→ **WORK TO BE COMPLETED**
Please extract and repeat the items exactly, from the line containing "The height and width of the screenshot is (391, 775)." up to and including the line containing "Looking at the screenshot, I should (x=228, y=47).".
# RECORDS FOR THE TASK start
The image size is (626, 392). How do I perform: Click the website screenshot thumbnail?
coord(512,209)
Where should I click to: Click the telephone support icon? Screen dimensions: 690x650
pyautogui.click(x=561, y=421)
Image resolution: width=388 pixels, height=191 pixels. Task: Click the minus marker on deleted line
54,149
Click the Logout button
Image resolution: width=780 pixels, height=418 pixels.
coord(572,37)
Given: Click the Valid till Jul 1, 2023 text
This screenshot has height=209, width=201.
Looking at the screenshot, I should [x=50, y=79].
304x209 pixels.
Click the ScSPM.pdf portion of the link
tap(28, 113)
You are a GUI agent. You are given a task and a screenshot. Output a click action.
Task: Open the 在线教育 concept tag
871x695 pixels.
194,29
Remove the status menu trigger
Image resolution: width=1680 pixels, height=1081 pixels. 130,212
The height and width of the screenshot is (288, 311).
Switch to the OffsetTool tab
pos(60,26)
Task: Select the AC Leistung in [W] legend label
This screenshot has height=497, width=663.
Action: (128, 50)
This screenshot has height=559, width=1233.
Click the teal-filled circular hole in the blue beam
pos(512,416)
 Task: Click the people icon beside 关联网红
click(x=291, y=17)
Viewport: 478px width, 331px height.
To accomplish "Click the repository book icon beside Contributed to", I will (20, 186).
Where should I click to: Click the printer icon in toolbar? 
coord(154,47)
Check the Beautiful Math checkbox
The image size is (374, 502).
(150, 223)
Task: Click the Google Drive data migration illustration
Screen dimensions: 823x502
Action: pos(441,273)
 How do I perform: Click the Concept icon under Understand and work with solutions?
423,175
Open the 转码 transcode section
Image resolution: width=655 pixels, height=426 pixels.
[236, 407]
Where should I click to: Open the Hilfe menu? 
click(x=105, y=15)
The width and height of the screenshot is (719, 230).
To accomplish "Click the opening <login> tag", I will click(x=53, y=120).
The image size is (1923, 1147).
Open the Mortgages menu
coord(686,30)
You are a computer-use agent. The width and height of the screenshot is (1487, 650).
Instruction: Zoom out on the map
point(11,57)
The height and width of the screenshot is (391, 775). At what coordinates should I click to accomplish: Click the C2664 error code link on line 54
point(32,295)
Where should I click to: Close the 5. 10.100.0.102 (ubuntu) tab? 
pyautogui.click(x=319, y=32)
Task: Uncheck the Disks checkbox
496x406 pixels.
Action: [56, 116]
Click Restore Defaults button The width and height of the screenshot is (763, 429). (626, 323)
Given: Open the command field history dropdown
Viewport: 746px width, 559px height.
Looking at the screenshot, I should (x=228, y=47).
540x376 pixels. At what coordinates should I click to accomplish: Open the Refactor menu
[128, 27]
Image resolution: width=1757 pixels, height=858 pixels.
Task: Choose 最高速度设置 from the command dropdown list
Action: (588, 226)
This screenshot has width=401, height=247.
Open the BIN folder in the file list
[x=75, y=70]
# RECORDS FOR THE TASK end
→ **TASK SOLUTION**
The height and width of the screenshot is (391, 775). At what coordinates should I click to accomplish: Click the C2664 error code link on line 54
point(32,295)
Where should I click to: Close the 5. 10.100.0.102 (ubuntu) tab? 
pyautogui.click(x=319, y=32)
Task: Uncheck the Disks checkbox
496x406 pixels.
Action: [56, 116]
Click Restore Defaults button The width and height of the screenshot is (763, 429). (626, 323)
Given: Open the command field history dropdown
Viewport: 746px width, 559px height.
Looking at the screenshot, I should (x=228, y=47).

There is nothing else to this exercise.